Even if you are still new to travelling, you still must know how awful and annoying a Jet-Lag can be. Almost everyone flying abroad knows the feeling: tiredness, headaches or migraines, bad temper, and so on. All these things are symptoms of Jet-Lag, and it can happen even if your flight was only a 4 hour one. Here are 10 things you need to know about the phenomenon if you want to be able to overcome it.
#1: It’s Not a Question of How Long Your Flight is
Rather, it’s a matter of how many time-zones you “skip” during that flight. Though probably very exhausting, a 12 hour flight from north to south might not affect you as much as a 5 hour flight from west to east. Apparently, a quick shift in time-zones temporarily scrambling our biological clock. Our system will self-regulate, but it takes time. Sometime, our body will need up to two whole weeks to get used to the new time-zone!
#2: Jet-Lag is More Than Just a Disruption of Sleeping Patterns
Even tough Jet-Lag is known for its effect on your sleep, it is so much more than just that. Among other symptoms you can find restlessness, tendency to catch a cold or the Flu, digestion problems, lack of motivation and even mild depression, and issues with cognitive processes such as memory function.
#3: Flying East is More Difficult
If you fly from west to east, the chances of a harsh Jet-Lag increase. The reason behind it is that flying east makes us “squeeze” the days in a shorter time span, whereas flying west makes the days longer.

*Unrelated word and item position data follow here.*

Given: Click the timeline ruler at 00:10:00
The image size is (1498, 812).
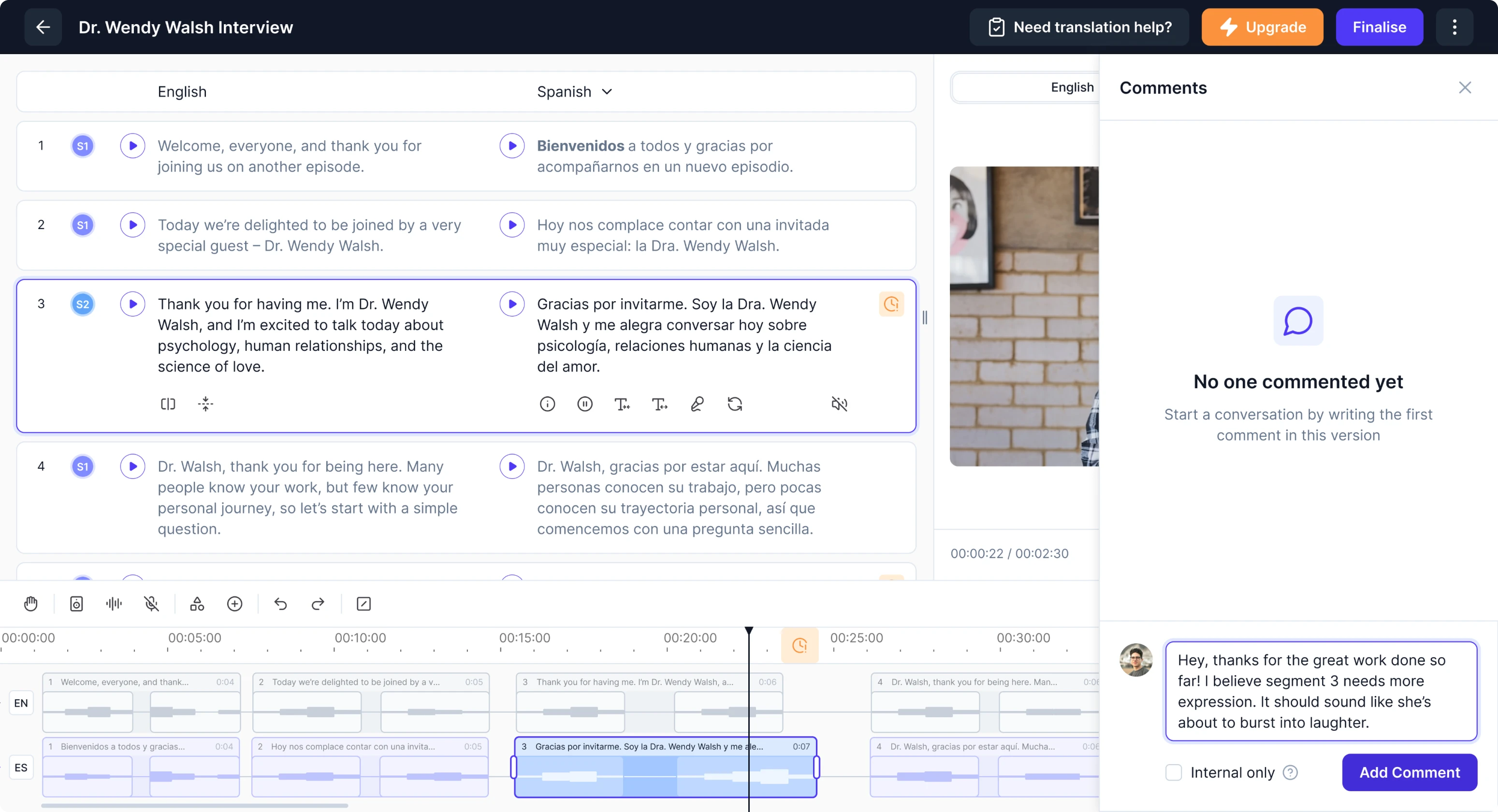Looking at the screenshot, I should 360,638.
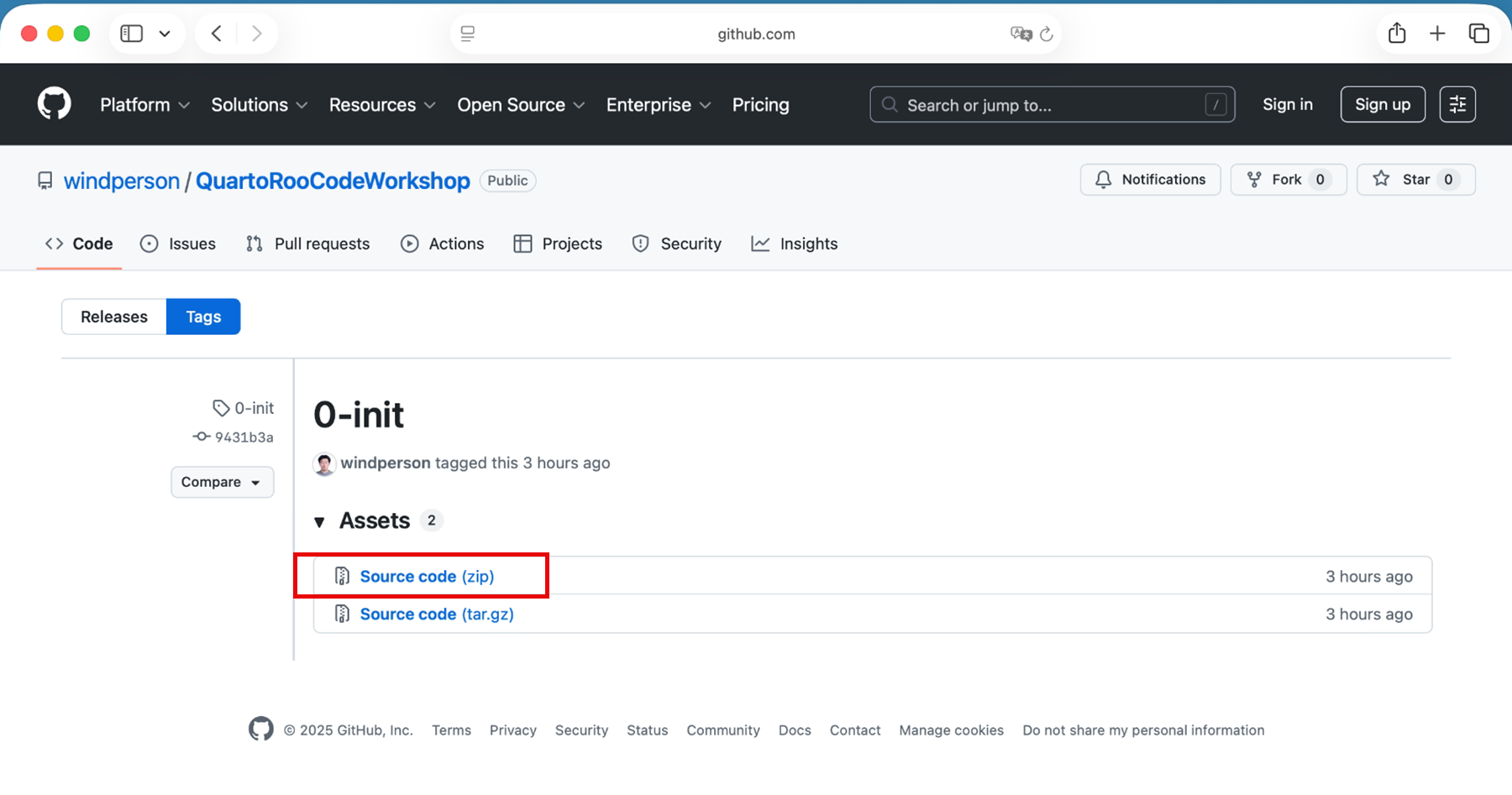Viewport: 1512px width, 795px height.
Task: Open a new Safari tab with plus icon
Action: [x=1437, y=34]
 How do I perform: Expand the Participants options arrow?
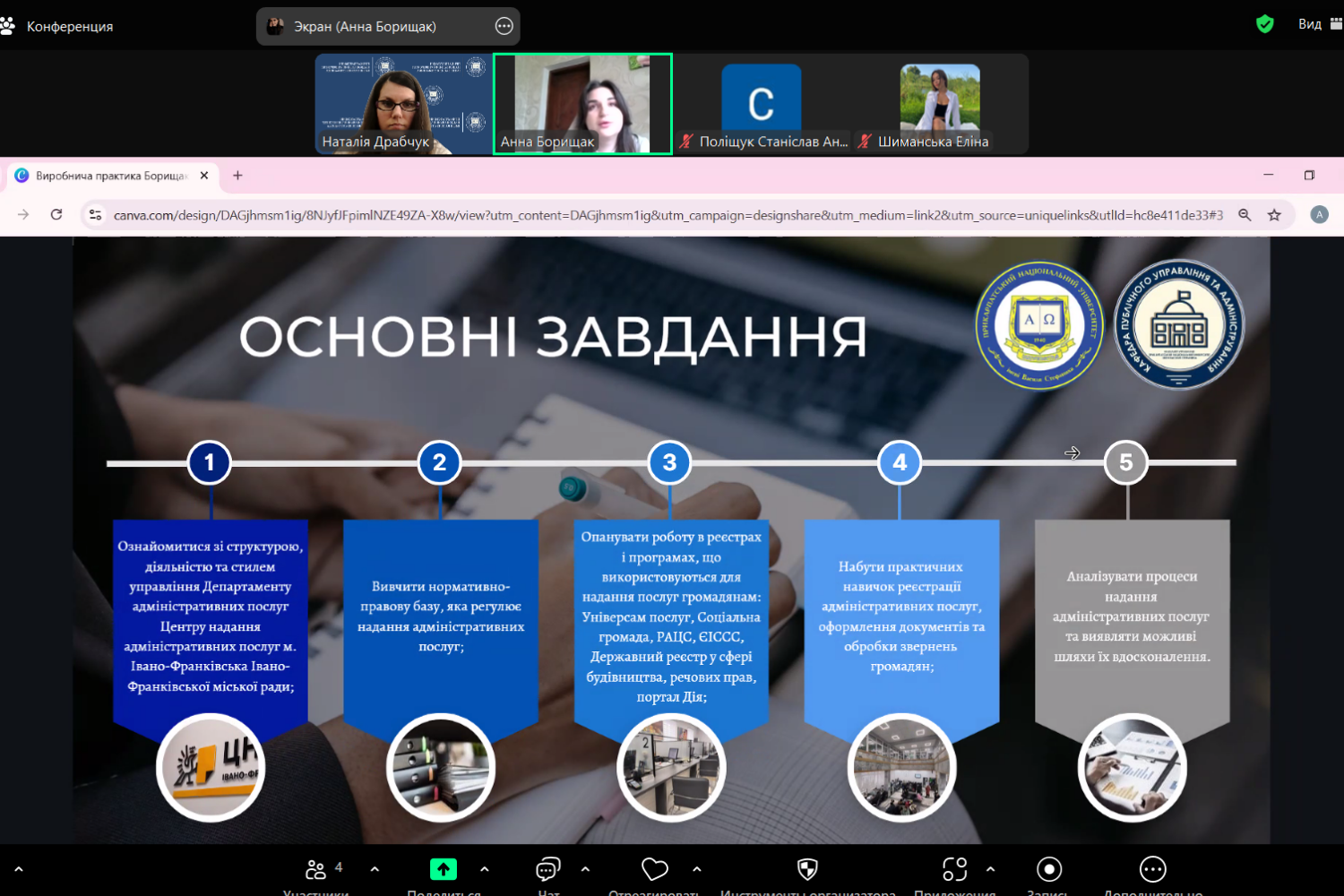(x=375, y=869)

This shortening of the day takes us away from our natural inner rhythm. It is easier for our body to elongate the day than to shorten it.
#4: Exercising Helps
Stretching during the flight helps reducing the stress that a flight causes, obviously, but don’t forget to exercise after you land as well. Though exercising has a minor effect over the ability of the body to adjust to the new time-zone, researches show that moderately exercising helps increasing the time you sleep at night and improve its quality. For the best results, try and work out a few hours before you go to bed, or exercise right after you wake up.
#5: Alcohol Makes it Worse
It might be tempting to start your vacation on the plane and go wild with lots of booze, but when it comes to Jet-Lag it’s a big mistake. Alcoholic beverages dry out your body. Excessive drinking is one of the most common mistakes travelers make. Try to tone down your drinking, and keep hydrating.
#6: Naps are OK
To nap or not to nap? That’s one of the main questions when it comes to sleeping problems caused by Jet-Lag. Most of the people believe you should totally avoid short naps from the minute you arrive at your new destination. But experts claim that a short nap could actually be useful, as long as you limit it to 30 to 40 minutes. A longer nap might confuse your biological clock and make the adjustment harder.
#7: Daylight Resets Your Inner Clock
Since our sleeping patterns are strongly correlated with the day-night patterns, exposing your body to sunlight after a long flight could help reset your inner biological clock. Sleep with the blinds open on the first days after your arrival, and let the sunshine fill the room. Another option is to sit every morning for a few minutes and bask in the sun,and just let nature do its thing. The more your body will be exposed to the day-night patterns, the faster it will bounce back to its natural rhythm.
#8: Change Your Sleeping Schedule in Advance
NASA helps its astronauts to prepare for missions by regulating their sleeping patterns before take-off. If you have enough time, and your schedule allows it, start preparing for your trip a few days before your flight. How? Try to set your waking and sleeping hours to simulate the ones in your new destination. Even if you can only shift a few hours, you will still feel the difference when you’ll land.
#9: Light Meals – Light Jet-Lag
Research shows that skipping the meal on the flight in favor of consuming a few light meals in the regular meal schedule in your new destination will help your body adjust better. Acknowledge the fact that your digestive system is correlated with the biological clock, and that it takes time for it to adjust to the shifting time-zones. Prefer light meals over heavier ones and try not to overburden your system until it adjusts fully.
#10: Sleeping Pills Don’t Help
A lot of travelers choose the easy way out and simply take sleeping pills. This is definitely a way to induce sleep, but it doesn’t help the body regulate its inner processes or stabilize the inner mechanism of day-night patterns. Moreover, researches show that even if it will make you sleep, sleeping pills won’t assure a good quality of sleep.